In Pi: Skills are listed in the system prompt by name and description. When a skill might apply, load the current SKILL.md with read if the path is known, or use /skill:<name> when operating interactively. Do not rely on memory; skills change.
Tool mapping: Upstream Superpowers skills use Claude Code tool names. In this Pi harness, use references/pi-tools.md for equivalents.
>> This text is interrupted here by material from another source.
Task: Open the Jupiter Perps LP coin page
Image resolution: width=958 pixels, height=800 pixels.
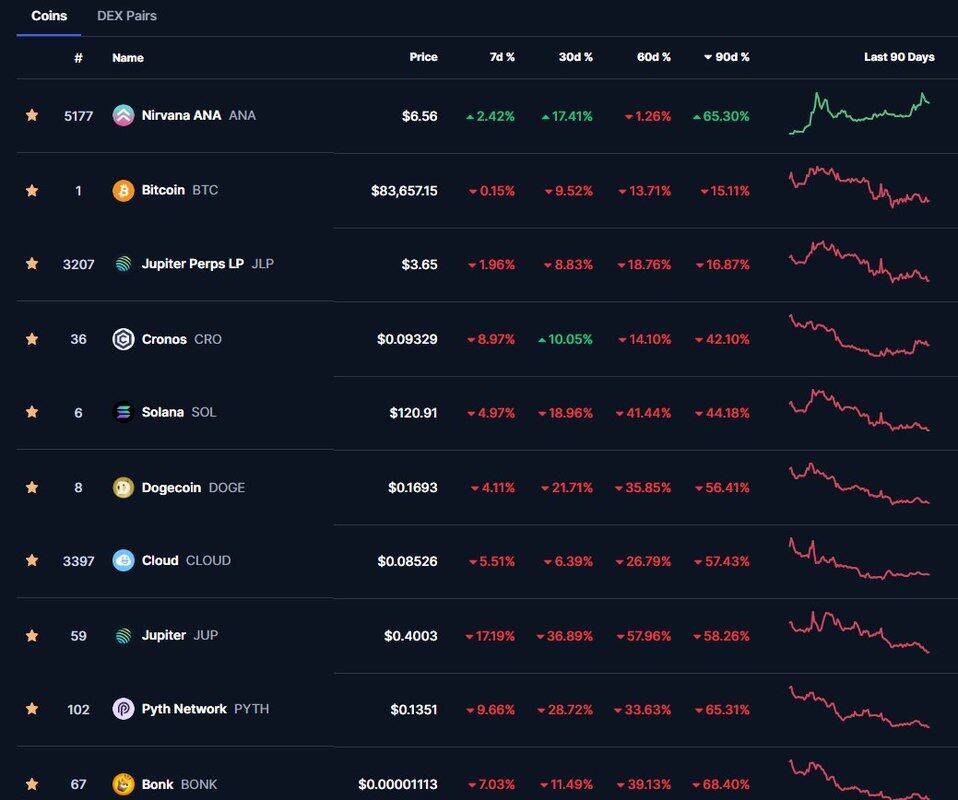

Invoke relevant or requested skills BEFORE any response or action. Even a 1% chance a skill might apply means that you should invoke the skill to check. If an invoked skill turns out to be wrong for the situation, you don't need to use it.
digraph skill_flow {
"User message received" [shape=doublecircle];
"About to EnterPlanMode?" [shape=doublecircle];
"Already brainstormed?" [shape=diamond];
"Invoke brainstorming skill" [shape=box];
"Might any skill apply?" [shape=diamond];
"Load matching SKILL.md" [shape=box];
"Announce: 'Using [skill] to [purpose]'" [shape=box];
"Has checklist?" [shape=diamond];
"Create pi-task per checklist item" [shape=box];
"Follow skill exactly" [shape=box];
"Respond (including clarifications)" [shape=doublecircle];
"About to EnterPlanMode?" -> "Already brainstormed?";
"Already brainstormed?" -> "Invoke brainstorming skill" [label="no"];
"Already brainstormed?" -> "Might any skill apply?" [label="yes"];
"Invoke brainstorming skill" -> "Might any skill apply?";
"User message received" -> "Might any skill apply?";
"Might any skill apply?" -> "Load matching SKILL.md" [label="yes, even 1%"];
"Might any skill apply?" -> "Respond (including clarifications)" [label="definitely not"];
"Load matching SKILL.md" -> "Announce: 'Using [skill] to [purpose]'";
"Announce: 'Using [skill] to [purpose]'" -> "Has checklist?";
"Has checklist?" -> "Create pi-task per checklist item" [label="yes"];
"Has checklist?" -> "Follow skill exactly" [label="no"];
"Create pi-task per checklist item" -> "Follow skill exactly";
}
These thoughts mean STOP—you're rationalizing:
| Thought | Reality |
|---|---|
| "This is just a simple question" | Questions are tasks. Check for skills. |
| "I need more context first" | Skill check comes BEFORE clarifying questions. |
| "Let me explore the codebase first" | Skills tell you HOW to explore. Check first. |
| "I can check git/files quickly" | Files lack conversation context. Check for skills. |
| "Let me gather information first" | Skills tell you HOW to gather information. |
| "This doesn't need a formal skill" | If a skill exists, use it. |
| "I remember this skill" | Skills evolve. Read current version. |
| "This doesn't count as a task" | Action = task. Check for skills. |
| "The skill is overkill" | Simple things become complex. Use it. |
| "I'll just do this one thing first" | Check BEFORE doing anything. |
| "This feels productive" | Undisciplined action wastes time. Skills prevent this. |
| "I know what that means" | Knowing the concept ≠ using the skill. Invoke it. |
When multiple skills could apply, use this order:
"Let's build X" → brainstorming first, then implementation skills. "Fix this bug" → debugging first, then domain-specific skills.
Rigid (TDD, debugging): Follow exactly. Don't adapt away discipline.
Flexible (patterns): Adapt principles to context.
The skill itself tells you which.
Instructions say WHAT, not HOW. "Add X" or "Fix Y" doesn't mean skip workflows.